***** SOURCE DATA *****
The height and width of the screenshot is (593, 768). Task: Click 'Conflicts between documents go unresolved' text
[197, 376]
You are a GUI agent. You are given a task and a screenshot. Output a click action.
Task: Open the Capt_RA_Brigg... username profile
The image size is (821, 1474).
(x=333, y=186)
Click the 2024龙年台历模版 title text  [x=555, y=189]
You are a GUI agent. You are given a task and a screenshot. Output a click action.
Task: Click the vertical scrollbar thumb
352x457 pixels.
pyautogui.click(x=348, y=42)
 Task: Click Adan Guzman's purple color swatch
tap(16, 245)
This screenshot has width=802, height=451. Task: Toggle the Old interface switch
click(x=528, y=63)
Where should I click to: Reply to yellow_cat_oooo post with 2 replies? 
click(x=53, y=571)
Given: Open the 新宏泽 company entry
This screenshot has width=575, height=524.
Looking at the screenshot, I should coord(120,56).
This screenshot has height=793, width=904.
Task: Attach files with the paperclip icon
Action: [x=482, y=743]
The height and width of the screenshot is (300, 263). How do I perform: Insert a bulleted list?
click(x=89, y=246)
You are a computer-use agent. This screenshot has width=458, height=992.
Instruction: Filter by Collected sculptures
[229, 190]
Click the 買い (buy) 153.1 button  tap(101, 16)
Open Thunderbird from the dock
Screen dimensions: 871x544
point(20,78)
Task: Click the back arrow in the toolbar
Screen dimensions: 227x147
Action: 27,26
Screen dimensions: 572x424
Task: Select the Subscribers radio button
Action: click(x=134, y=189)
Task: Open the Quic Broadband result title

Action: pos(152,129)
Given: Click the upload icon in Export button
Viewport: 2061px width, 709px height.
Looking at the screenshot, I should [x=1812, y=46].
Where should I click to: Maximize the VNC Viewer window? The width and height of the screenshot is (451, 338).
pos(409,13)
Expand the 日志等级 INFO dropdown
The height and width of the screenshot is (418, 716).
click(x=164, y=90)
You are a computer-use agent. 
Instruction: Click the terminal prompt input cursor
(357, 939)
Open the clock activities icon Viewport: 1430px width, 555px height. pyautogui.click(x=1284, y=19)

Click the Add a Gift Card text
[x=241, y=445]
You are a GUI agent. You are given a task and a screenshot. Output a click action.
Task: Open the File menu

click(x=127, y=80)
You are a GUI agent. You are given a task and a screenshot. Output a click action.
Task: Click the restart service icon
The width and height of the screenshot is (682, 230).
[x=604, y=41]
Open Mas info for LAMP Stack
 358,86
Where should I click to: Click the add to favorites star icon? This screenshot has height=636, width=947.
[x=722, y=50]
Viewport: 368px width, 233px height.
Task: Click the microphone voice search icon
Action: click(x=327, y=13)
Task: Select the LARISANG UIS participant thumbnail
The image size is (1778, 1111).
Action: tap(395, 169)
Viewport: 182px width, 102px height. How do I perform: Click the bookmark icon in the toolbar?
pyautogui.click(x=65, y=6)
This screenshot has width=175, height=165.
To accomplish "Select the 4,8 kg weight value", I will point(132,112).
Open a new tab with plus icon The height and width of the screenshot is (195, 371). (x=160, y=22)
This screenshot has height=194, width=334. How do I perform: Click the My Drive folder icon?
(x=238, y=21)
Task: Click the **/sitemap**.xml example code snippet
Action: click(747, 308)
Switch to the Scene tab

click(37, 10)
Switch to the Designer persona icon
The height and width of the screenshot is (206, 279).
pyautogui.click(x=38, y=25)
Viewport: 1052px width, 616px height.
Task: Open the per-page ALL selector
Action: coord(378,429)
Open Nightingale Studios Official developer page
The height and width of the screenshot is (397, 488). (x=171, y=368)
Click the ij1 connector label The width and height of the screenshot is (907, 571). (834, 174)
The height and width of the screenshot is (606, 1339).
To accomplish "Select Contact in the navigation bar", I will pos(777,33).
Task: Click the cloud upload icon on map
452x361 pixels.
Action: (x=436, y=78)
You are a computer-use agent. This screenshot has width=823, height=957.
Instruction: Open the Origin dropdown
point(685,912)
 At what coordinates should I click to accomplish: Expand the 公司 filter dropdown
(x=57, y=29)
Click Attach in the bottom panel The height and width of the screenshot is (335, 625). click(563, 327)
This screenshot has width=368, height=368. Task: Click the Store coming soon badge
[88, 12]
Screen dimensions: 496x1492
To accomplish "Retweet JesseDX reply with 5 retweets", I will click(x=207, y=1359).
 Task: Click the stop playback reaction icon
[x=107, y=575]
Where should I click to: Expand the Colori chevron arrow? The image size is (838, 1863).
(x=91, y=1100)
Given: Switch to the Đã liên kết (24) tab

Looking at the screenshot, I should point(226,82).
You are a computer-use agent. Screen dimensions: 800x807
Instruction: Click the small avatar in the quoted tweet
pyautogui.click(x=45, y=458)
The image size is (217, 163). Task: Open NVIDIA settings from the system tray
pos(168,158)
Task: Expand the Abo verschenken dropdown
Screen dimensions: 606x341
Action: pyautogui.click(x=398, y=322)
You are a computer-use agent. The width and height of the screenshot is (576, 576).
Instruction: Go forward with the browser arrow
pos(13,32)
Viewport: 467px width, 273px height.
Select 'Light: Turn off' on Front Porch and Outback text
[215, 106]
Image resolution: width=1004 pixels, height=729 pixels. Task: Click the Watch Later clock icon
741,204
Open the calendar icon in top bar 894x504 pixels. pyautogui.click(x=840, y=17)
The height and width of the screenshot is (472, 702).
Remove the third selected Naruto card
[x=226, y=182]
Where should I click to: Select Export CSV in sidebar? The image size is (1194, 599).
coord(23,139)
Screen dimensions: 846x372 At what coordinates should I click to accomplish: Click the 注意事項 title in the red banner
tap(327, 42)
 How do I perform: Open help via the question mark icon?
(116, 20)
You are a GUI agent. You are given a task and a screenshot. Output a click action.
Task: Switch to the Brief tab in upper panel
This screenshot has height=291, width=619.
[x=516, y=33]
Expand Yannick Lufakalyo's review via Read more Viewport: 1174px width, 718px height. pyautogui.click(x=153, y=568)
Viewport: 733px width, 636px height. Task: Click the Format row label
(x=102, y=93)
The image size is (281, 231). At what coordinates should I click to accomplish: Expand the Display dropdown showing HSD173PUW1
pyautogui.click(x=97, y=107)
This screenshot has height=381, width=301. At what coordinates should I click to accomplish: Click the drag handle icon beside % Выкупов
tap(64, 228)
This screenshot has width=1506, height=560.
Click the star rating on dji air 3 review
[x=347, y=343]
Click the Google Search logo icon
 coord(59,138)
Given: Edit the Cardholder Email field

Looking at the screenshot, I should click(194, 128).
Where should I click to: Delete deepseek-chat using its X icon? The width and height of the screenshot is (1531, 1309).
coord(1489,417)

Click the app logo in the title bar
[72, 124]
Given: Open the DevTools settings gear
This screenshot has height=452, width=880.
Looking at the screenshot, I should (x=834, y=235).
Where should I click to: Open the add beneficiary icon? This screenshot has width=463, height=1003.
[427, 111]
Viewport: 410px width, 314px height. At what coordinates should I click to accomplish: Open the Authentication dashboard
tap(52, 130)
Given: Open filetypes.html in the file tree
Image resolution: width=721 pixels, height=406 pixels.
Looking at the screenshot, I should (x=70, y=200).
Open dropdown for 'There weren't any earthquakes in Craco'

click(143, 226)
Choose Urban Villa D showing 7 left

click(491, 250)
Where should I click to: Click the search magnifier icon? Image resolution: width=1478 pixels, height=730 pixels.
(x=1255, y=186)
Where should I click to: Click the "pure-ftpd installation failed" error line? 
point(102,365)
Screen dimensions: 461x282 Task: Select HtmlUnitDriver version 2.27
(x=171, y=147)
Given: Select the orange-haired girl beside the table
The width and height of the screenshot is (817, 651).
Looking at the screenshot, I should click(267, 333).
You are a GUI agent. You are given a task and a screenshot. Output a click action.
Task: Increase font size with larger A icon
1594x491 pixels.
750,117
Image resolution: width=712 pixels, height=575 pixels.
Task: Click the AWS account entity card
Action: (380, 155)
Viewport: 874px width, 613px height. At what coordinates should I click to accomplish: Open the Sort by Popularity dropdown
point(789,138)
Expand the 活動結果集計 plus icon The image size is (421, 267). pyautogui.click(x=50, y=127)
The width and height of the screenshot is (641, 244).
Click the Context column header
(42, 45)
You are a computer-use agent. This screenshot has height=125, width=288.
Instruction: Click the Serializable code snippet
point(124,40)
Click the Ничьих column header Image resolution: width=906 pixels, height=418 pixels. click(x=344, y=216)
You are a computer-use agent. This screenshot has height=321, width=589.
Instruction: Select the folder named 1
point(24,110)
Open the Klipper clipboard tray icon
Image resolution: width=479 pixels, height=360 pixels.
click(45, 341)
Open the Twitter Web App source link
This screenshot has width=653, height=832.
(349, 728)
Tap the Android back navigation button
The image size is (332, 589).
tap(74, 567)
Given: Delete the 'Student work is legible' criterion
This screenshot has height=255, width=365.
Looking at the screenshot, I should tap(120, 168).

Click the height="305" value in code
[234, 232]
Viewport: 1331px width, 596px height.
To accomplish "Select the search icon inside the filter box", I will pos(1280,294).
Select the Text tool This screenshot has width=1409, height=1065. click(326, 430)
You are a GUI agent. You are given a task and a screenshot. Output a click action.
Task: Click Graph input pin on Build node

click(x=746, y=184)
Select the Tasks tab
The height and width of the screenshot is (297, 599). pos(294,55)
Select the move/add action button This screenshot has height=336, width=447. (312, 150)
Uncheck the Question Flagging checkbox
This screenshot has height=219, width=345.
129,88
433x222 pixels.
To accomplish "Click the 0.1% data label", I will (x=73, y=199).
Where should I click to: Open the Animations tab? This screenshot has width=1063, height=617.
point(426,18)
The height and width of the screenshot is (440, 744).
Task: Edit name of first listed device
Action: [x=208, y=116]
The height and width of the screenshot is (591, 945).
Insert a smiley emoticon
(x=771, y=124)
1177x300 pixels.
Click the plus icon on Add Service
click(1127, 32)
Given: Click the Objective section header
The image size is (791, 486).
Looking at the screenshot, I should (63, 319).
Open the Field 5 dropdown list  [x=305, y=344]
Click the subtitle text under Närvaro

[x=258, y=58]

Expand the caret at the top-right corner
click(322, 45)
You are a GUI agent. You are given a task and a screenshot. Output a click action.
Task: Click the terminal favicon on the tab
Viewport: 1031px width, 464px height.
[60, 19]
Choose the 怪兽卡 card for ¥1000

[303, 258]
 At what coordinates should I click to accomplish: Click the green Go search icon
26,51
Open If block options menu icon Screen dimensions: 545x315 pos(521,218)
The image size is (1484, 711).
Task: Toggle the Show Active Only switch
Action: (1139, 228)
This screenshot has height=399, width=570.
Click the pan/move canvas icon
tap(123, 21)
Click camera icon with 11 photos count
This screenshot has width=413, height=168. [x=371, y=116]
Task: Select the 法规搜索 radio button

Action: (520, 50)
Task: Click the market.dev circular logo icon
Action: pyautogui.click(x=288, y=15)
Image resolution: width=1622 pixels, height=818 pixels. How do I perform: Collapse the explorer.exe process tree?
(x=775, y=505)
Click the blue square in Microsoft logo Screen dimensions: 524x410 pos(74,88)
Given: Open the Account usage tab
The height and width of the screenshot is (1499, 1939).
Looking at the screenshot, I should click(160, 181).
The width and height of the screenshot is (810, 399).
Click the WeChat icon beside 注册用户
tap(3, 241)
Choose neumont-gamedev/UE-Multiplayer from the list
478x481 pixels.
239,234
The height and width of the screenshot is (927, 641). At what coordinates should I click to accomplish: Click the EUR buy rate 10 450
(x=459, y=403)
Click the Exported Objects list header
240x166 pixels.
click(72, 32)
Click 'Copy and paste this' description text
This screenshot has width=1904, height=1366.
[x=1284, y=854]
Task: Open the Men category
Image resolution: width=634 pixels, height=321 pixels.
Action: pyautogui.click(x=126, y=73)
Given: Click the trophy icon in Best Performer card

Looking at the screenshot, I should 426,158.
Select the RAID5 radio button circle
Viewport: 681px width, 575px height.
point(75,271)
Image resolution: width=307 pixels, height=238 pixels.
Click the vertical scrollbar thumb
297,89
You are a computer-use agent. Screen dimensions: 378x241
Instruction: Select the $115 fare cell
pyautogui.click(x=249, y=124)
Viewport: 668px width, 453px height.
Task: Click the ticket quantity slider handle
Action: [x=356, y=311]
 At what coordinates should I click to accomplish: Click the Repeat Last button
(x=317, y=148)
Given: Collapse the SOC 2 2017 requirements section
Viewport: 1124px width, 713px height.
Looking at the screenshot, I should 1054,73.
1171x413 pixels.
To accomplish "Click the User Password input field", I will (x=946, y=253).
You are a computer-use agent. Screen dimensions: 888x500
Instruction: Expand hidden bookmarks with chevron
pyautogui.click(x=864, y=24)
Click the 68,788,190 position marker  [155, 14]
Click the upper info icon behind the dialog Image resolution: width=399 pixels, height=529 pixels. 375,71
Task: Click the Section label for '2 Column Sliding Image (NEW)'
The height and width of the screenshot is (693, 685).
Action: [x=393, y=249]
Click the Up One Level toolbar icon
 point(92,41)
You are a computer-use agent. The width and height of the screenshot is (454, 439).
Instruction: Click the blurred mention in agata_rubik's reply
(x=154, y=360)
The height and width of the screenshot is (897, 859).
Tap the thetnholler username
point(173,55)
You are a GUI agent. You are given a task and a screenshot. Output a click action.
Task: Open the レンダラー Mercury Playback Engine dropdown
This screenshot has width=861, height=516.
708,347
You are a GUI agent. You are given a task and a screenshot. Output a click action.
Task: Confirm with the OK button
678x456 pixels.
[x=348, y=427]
*****
Each line from the one containing "Viewport: 681px width, 575px height." through the final line of the listing above should be returned exactly; return nothing else.

Viewport: 681px width, 575px height.
point(75,271)
Image resolution: width=307 pixels, height=238 pixels.
Click the vertical scrollbar thumb
297,89
You are a computer-use agent. Screen dimensions: 378x241
Instruction: Select the $115 fare cell
pyautogui.click(x=249, y=124)
Viewport: 668px width, 453px height.
Task: Click the ticket quantity slider handle
Action: [x=356, y=311]
 At what coordinates should I click to accomplish: Click the Repeat Last button
(x=317, y=148)
Given: Collapse the SOC 2 2017 requirements section
Viewport: 1124px width, 713px height.
Looking at the screenshot, I should 1054,73.
1171x413 pixels.
To accomplish "Click the User Password input field", I will (x=946, y=253).
You are a computer-use agent. Screen dimensions: 888x500
Instruction: Expand hidden bookmarks with chevron
pyautogui.click(x=864, y=24)
Click the 68,788,190 position marker  [155, 14]
Click the upper info icon behind the dialog Image resolution: width=399 pixels, height=529 pixels. 375,71
Task: Click the Section label for '2 Column Sliding Image (NEW)'
The height and width of the screenshot is (693, 685).
Action: [x=393, y=249]
Click the Up One Level toolbar icon
 point(92,41)
You are a computer-use agent. The width and height of the screenshot is (454, 439).
Instruction: Click the blurred mention in agata_rubik's reply
(x=154, y=360)
The height and width of the screenshot is (897, 859).
Tap the thetnholler username
point(173,55)
You are a GUI agent. You are given a task and a screenshot. Output a click action.
Task: Open the レンダラー Mercury Playback Engine dropdown
This screenshot has width=861, height=516.
708,347
You are a GUI agent. You are given a task and a screenshot. Output a click action.
Task: Confirm with the OK button
678x456 pixels.
[x=348, y=427]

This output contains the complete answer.